Frente a esta locura colectiva, existen alternativas. Por ello, retorno a Manfred Max-Neef autor del libro Economía Descalza: Señales desde el Mundo Invisible. Pude conocerlo a través de una entrevista realizada en noviembre de 2010, de la que reproduzco un pequeño fragmento. En su primera respuesta explica el concepto de Economía Descalza: “Es una metáfora surgida de una experiencia. Trabajé 10 años en áreas de pobreza extrema, en las sierras, en la jungla, en áreas urbanas de Latinoamérica. Un día estaba en una aldea indígena en la sierra de Perú. Un día horrible; había estado lloviendo todo el tiempo. Parado en una zona muy pobre y frente a mí estaba otro hombre parado sobre el lodo. Nos miramos. Era un hombre de corta estatura, delgado, con hambre, desempleado, cinco hijos, una esposa y una abuela. Yo el refinado economista de Berkeley, maestro de Berkeley, etc. Nos mirábamos frente a frente y no supe qué decirle; todo mi lenguaje de economista era obsoleto. ¿Debería decirle que se pusiera feliz porque el PNB había subido un 5%? Era absurdo. Entonces descubrí que no tenía un lenguaje para ese ambiente y que debía inventar un idioma nuevo. Ese es el origen de la metáfora economía descalza, que, en concreto, significa la economía que un economista usa cuando se atreve a meterse en los barrios bajos. Los economistas estudian y analizan la pobreza desde sus oficinas lujosas, poseen todas las estadísticas, desarrollan todos los modelos y están convencidos de que saben todo lo que hay que saber sobre la pobreza. Pero ellos no entienden la pobreza. Ese es el gran problema. Y es también el motivo por el cual la pobreza aún existe. Esto cambió completamente mi vida como economista. Inventé un lenguaje coherente para esas condiciones de vida”.

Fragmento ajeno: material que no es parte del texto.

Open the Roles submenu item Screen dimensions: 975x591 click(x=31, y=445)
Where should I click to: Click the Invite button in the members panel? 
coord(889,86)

¿Y cuál es ese idioma? “Sabemos muchísimo pero entendemos muy poco. Nunca en la historia de la humanidad ha habido tantos conocimientos como en los últimos cien años. Pero mira cómo estamos. ¿Para qué nos ha servido el conocimiento? El conocimiento no es suficiente. Carecemos de entendimiento. La diferencia entre conocimiento y entendimiento es clara. Imagina que tú has estudiado todo lo que puedes estudiar desde una perspectiva teológica, sociológica, antropológica, bioquímica y biológica sobre el amor. El resultado es que tú sabrás todo sobre el amor, pero tarde o temprano te vas a dar cuenta de que nunca entenderás el amor a menos de que te enamores.¿Qué significa esto? Que sólo puedes llegar aspirar a entender aquello de lo que te vuelves parte. Cuando perteneces, entiendes. Yo entendí la pobreza porque estuve allí; viví, comí y dormí con ellos”.